2. Rendus « Direct Light »
Voici le premier rendu, 25 samples:
Second rendu, à 50 samples:
Troisième rendu, à 100 samples:
Et quatrième rendu, 200 samples:
Mon avis:
Premièrement, je trouve les ombres propres de l’image bien trop marquées et sombres, et il n’y a pas de radiosité émise par la sphère rouge, ce que je trouve dommage à titre personnel, mais ça peut être pratique si on en veut pas. Ça vient du fait que les paramètres du « light path » (cf: integrator) sont très bas, notamment la « transmission » sui est à 2 (si je ne me plante pas).
3. Rendus « Full Global Illumination »
Voici le premier rendu, 25 samples:
Second rendu, à 50 samples:
Troisième rendu, à 100 samples:
Et quatrième rendu, 200 samples:
Mon avis:
On peut remarquer qu’on a 40 secondes de rendu en plus qu’en Direct Light sur le rendu à 200 samples, mais qu’en contrepartie, on a de belles ombres propres très diffuses, mais un peu trop, à mon goût, et de la radiosité émise par la sphère sur le sol et sur Suzanne. Cette radiosité reste faible, mais elle est présente, et si elle était plus importante, ce serait sans doute plus agréable à l’oeil mais moins « physicaly correct ». Je trouve que l’on a beaucoup plus l’impression d’un vrai éclairage, car le preset « Direct Light » fait encore vraiment très 3D. Je trouve que les ombres portées, sont quant à elles, trop faibles.
4. Rendus « Limited Global Illumination »
Voici le premier rendu, 25 samples:
Second rendu, à 50 samples:
Troisième rendu, à 100 samples:
Et quatrième rendu, 200 samples:
Mon avis:
Pour 30 secondes de rendu de moins qu’en « Full GI » et 15 de plus qu’en « Direct Light », je trouve qu’on a un bon mélange des 2 précédents presets, car les ombres propres restent relativement organiques, marquées juste là ou il le faut. Les ombres portées sont, selon moi, plus que correctes, et la radiosité est présente, mais juste un peu trop faible. On perd un peu de l’aspect organique de Suzanne par rapport au preset « Direct Light », mais on gagne un bien meilleur apperçu sur la globalité.
5. Conclusion
Je pense avoir résumé ce que je voulais dire en conclusion dans chaque test de preset, mais il me reste quelque chose à ajouter: ce ne sont là que des presets, dont je vous encourage GRANDEMENT à modifier les paramètres afin d’obtenir le résultat que vous souhaitez, mais ça permet, lors de la conception d’une scène, de pouvoir proposer des aperçus très bien éclairés avant de passer par le process de lighting final, qui définira l’ambiance de votre scène.

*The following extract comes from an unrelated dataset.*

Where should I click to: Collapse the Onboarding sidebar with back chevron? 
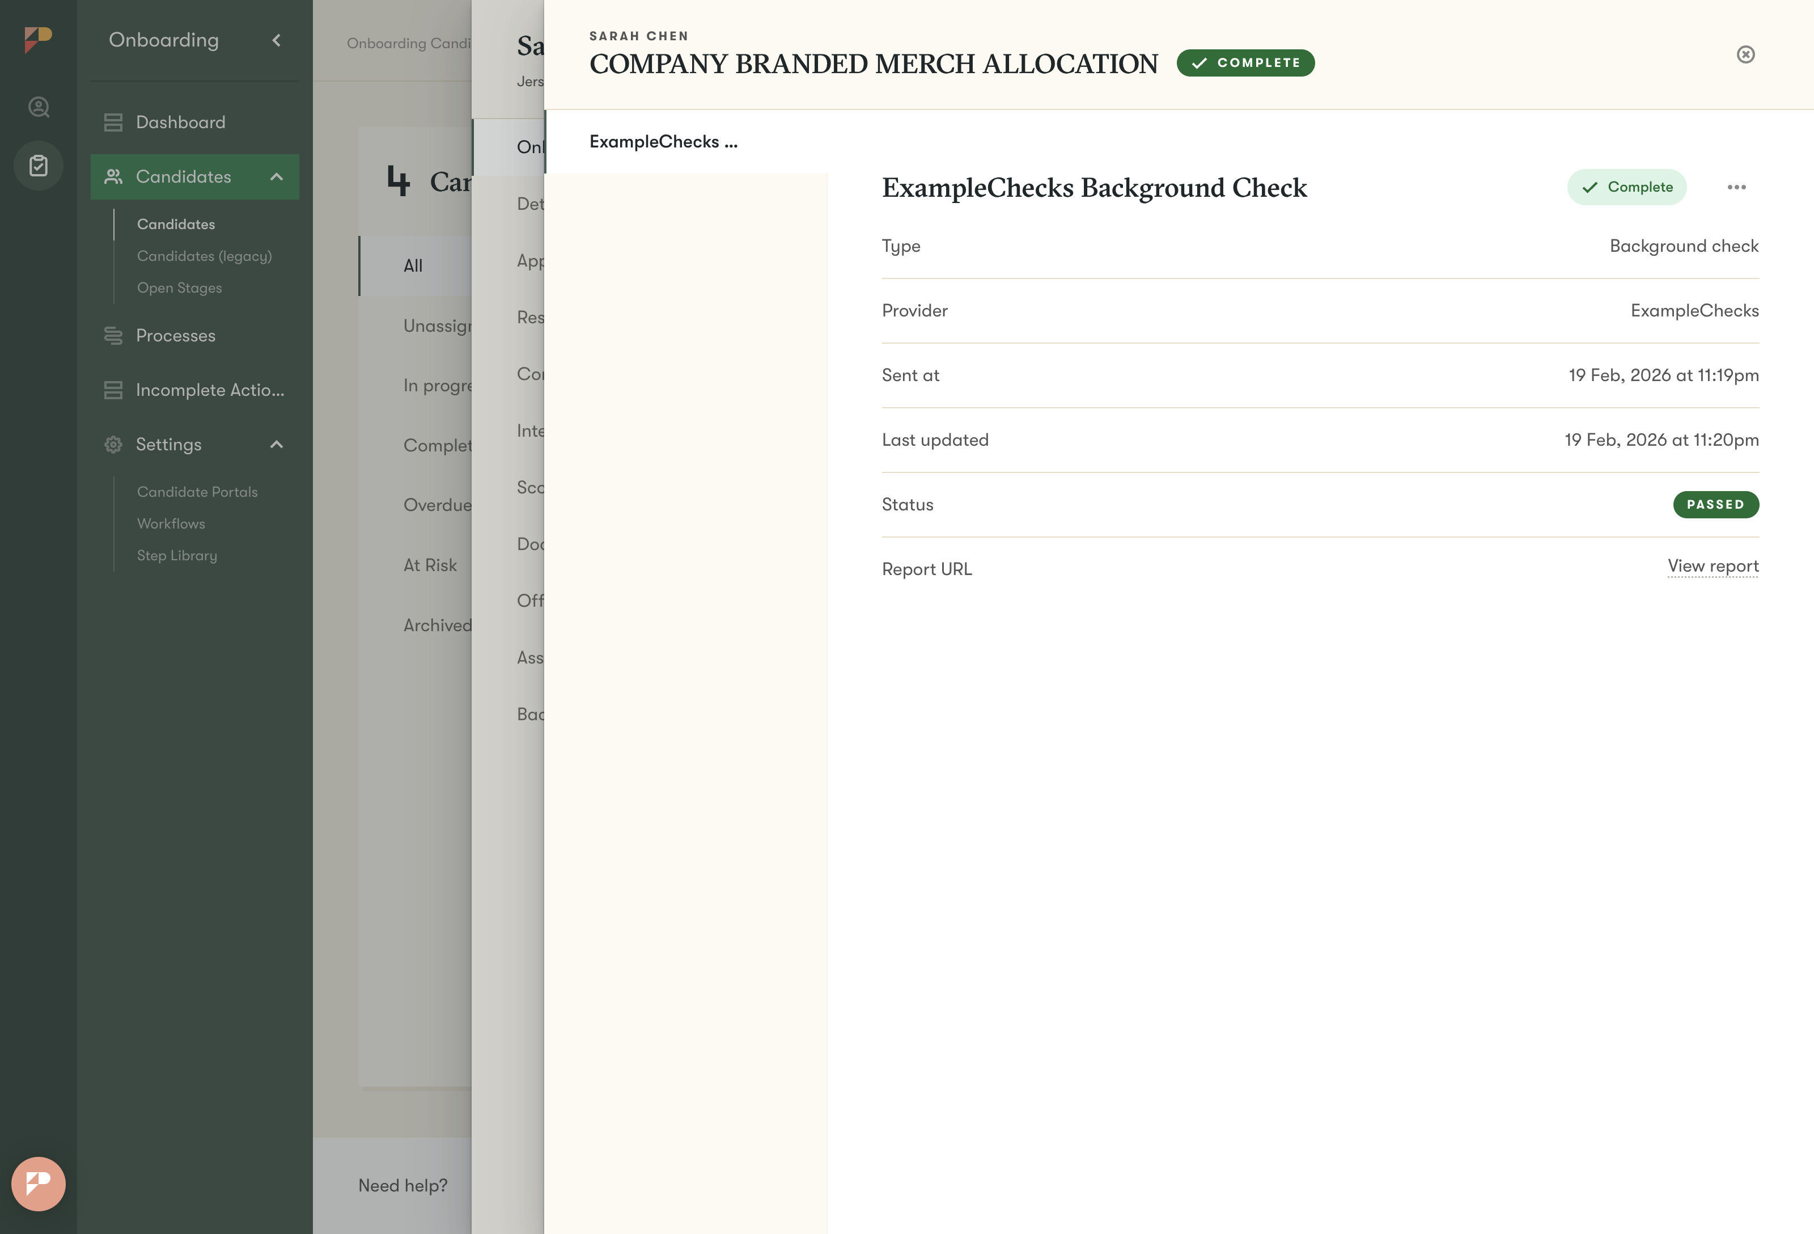pos(276,40)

En attendant la sortie des passes de rendus séparables aux rendus dans Cycles (prévue pour janvier 2012), Savoir jongler entre les différents présets fait gagner un temps précieux au rendu et au compositing.
De manière plus générale, cet article montre aussi que pour un aperçu, il est inutile de mettre un taux de samples de fou: 100 samples suffisent en moyenne pour ne pas avoir trop de grain dans l’image tout en ayant un bel apperçu de son image. Ici, en passant de 100 à 200 samples, on DOUBLE son temps de rendu, en passant de 1min30 en moyenne à environ 3 minutes, et là scène est vraiment très simple, alors imaginez le temps gagné avec une scène bien plus complexe
Voila, j’espère vous avoir éclairé un peu. Je vous invite à réagir dans les commentaires si par hasard j’ai écrit une connerie…
PS: quand j’aurai le temps, je pense faire une traduction de cet article en anglais sur le blog du Projet Potato
EDIT: Laissons tomber pour la version anglaise de l’article, j’ai pas eu le temps.
EDIT 2: Depuis la rédaction de cet article, l’emplacement de ces différents éléments a changé: l’integrator a été splitté en 2 parties: « sampling » et « light paths », mais ça fonctionne toujours pareil.